Work request: Quote the records below word for word, please, from the very first line through the one that contains "Weight Restrictions (259, 2452)", and nothing beyond it.

--- Dataset entries Enclosed Below ---

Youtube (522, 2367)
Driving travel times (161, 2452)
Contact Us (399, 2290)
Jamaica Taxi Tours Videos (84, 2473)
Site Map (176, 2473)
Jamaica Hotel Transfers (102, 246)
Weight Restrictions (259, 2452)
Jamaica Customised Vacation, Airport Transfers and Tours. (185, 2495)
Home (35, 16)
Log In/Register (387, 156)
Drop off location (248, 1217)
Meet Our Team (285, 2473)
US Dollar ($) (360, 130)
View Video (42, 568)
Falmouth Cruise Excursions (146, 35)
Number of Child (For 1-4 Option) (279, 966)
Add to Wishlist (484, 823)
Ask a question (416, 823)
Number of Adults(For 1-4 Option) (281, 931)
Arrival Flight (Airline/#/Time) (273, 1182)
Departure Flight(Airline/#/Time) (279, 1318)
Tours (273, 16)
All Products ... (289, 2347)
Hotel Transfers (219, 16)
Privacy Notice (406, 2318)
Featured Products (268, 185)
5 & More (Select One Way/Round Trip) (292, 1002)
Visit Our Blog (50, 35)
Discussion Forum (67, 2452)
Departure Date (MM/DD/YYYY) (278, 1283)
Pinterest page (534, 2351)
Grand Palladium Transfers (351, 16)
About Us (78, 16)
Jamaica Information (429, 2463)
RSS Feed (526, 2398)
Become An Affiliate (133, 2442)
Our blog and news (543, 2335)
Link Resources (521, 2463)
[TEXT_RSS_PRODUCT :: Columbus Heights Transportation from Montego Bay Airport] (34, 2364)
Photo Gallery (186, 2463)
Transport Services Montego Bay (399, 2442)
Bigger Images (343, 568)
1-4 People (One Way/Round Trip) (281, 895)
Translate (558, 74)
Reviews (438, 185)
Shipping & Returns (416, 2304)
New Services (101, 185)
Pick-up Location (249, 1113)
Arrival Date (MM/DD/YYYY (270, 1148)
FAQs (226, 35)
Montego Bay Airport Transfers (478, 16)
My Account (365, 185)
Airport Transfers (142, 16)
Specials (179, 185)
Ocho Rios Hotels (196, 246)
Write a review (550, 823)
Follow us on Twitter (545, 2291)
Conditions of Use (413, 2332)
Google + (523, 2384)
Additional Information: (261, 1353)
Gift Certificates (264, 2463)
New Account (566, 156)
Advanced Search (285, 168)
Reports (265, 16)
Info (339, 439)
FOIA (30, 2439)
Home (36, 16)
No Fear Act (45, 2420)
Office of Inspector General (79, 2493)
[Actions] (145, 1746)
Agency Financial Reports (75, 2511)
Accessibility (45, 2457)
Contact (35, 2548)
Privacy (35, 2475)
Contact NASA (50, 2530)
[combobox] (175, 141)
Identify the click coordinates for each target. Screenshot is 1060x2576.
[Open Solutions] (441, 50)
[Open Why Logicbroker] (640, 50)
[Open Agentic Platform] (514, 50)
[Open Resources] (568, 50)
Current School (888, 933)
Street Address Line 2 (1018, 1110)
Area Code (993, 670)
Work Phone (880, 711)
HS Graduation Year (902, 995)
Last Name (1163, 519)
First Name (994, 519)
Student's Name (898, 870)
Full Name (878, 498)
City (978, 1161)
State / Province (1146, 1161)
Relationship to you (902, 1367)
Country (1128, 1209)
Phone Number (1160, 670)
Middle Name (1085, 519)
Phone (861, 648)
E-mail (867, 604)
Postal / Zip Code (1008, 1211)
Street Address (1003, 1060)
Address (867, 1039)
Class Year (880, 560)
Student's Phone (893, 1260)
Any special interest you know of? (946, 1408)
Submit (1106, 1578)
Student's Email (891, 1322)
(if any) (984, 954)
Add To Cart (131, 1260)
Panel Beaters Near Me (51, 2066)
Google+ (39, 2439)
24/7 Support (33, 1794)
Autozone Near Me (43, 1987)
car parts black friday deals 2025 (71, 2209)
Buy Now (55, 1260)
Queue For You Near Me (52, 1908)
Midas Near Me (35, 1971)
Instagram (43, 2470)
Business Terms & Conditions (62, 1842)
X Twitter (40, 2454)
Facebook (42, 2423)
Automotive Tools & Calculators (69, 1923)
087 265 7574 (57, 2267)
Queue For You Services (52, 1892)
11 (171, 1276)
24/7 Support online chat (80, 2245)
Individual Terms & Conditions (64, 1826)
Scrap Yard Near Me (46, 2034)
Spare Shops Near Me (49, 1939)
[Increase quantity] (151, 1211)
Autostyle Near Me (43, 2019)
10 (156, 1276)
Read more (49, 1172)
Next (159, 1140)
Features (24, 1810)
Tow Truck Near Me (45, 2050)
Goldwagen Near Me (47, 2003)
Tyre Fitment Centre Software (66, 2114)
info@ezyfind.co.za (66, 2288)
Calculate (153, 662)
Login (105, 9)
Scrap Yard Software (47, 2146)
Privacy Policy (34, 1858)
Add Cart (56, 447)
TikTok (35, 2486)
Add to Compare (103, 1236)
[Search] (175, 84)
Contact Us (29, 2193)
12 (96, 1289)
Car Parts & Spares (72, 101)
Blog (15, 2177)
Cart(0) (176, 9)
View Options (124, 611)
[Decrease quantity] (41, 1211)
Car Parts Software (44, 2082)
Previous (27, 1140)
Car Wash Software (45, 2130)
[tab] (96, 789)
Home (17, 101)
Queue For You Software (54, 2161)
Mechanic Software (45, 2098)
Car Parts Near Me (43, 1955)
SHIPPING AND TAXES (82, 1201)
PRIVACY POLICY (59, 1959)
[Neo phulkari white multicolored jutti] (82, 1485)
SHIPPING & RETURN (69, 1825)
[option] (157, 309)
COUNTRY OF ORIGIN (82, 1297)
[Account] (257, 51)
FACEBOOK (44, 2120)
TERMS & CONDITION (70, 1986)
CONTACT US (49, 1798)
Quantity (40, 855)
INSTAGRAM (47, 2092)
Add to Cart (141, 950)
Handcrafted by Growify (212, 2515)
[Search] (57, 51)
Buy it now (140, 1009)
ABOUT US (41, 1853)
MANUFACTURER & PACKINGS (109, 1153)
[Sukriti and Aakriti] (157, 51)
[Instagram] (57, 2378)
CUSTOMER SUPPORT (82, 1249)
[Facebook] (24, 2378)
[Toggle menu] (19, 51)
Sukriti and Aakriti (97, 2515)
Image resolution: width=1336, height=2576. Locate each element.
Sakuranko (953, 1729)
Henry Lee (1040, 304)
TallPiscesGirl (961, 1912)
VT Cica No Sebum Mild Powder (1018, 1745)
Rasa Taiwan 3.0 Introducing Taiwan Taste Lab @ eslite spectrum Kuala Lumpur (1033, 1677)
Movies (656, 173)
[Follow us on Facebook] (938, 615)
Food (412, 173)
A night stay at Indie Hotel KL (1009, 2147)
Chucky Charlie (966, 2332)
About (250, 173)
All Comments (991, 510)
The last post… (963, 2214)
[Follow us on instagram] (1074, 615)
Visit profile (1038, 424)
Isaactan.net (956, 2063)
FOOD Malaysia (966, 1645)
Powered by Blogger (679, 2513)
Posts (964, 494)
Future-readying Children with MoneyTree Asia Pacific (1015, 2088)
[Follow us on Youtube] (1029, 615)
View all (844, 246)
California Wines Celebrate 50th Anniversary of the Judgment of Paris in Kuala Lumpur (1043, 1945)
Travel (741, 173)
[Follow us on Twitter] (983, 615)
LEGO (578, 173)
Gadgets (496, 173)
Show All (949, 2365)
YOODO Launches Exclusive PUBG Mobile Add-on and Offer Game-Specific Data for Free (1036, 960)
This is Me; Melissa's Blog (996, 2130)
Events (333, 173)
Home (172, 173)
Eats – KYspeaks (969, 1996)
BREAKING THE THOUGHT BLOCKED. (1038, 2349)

--- End of Enclosed Dataset entries ---

Exercise answer:
Youtube (522, 2367)
Driving travel times (161, 2452)
Contact Us (399, 2290)
Jamaica Taxi Tours Videos (84, 2473)
Site Map (176, 2473)
Jamaica Hotel Transfers (102, 246)
Weight Restrictions (259, 2452)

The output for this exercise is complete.